Antonio Dominguez Leiva et Sébastien Hubier, Schtroumpfologies

Charles M. Schulz

Après Les Schtroumpfs, nous voici plongés une nouvelle fois dans l’utopie des années soixante. Nicolas Tellop resitue les comics strips de Schultz dans le contexte historique et la culture populaire des États-Unis, en particulier à l’époque de la guerre du Vietnam et de « l’Amérique inquiète ». « De quoi Snoopy serait-il au juste le prophète ? », se demande-t-il, avant de rappeler qu’au milieu des années 1960 Schultz introduit dans sa série les questionnements du petit chien sur ses origines, sa famille, son passé, mais aussi « le spectre du Baron rouge », cet aviateur allemand, légende de la Première Guerre mondiale, contre qui Snoopy mène de terribles batailles imaginaires. Pour Tellop, ce que nous dit Snoopy, c’est que nous ne sommes en fait jamais sortis de la Grande Guerre, « il dit que nous ne faisons que la perdre encore, que nous poursuivons des chimères, que le Vietnam se terminera lui aussi par un désastre, toujours le même ». Et de citer l’une des petites gamines des Peanuts, Lucy : « Notre génération s’est fait avoir… On nous a refourgué tous les problèmes du monde… »

Pour l’auteur, « le Baron rouge c’est le temps.
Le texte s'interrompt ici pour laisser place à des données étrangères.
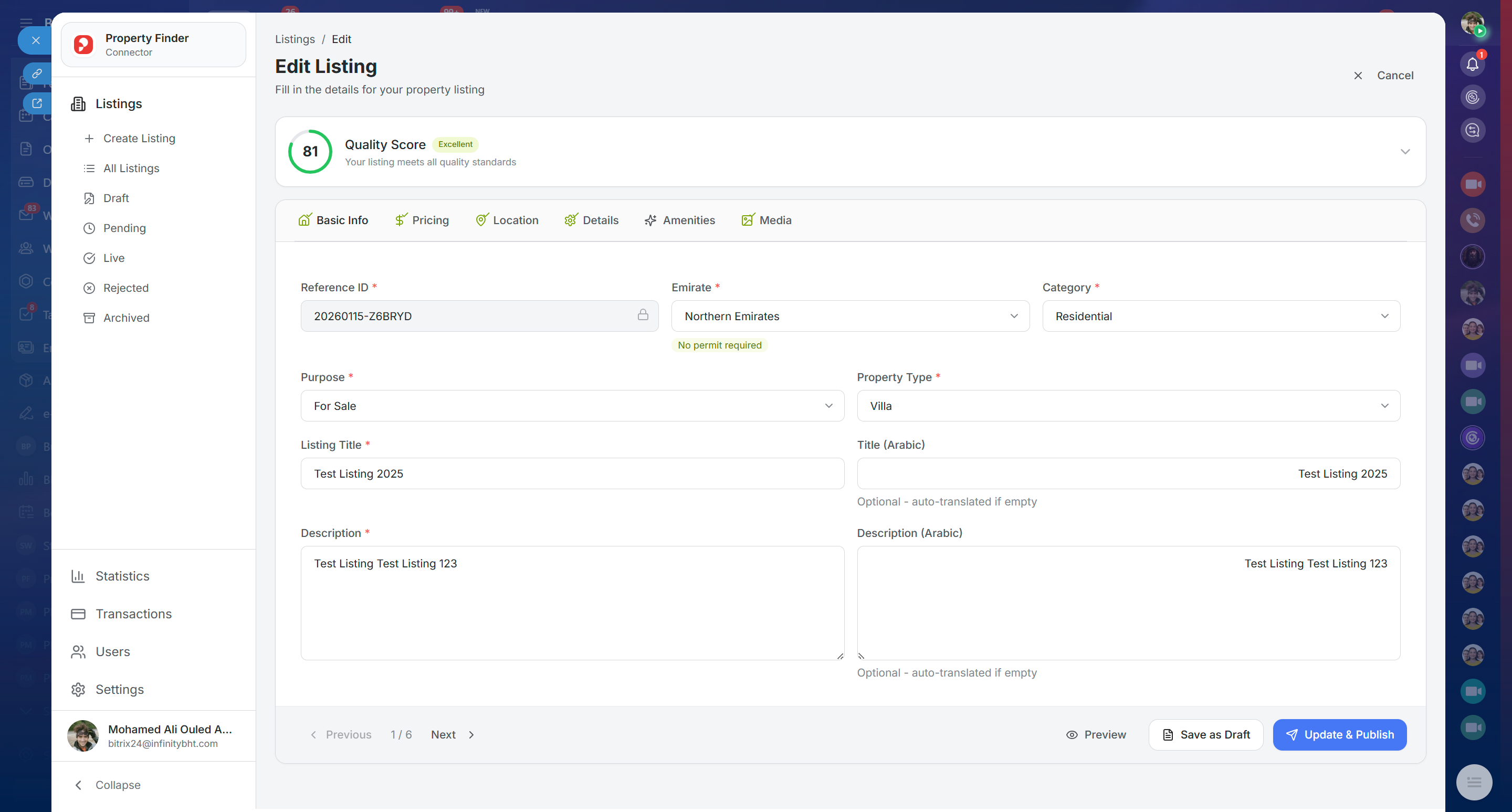
Task: Click the Rejected listings icon
Action: (x=89, y=288)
Le temps qu’on ne cesse de combattre – un combat qu’on ne cesse de perdre ». Mais, grâce à Snoopy, Nicolas Tellop allume une lueur d’espoir : « Adieu à l’enfance, adieu aux Années folles, adieu à l’insouciance – peuplée de petits Poucet amers, la série Peanuts sème derrière elle les cailloux douloureux de cet inéducable éloignement d’avec soi-même. Mais tout n’est pas perdu quand on a un petit chien joueur près du cœur – un petit chien qui, par les multiples rôles qu’il incarne, est finalement le signe que tout est encore possible ». Une bien jolie théorie.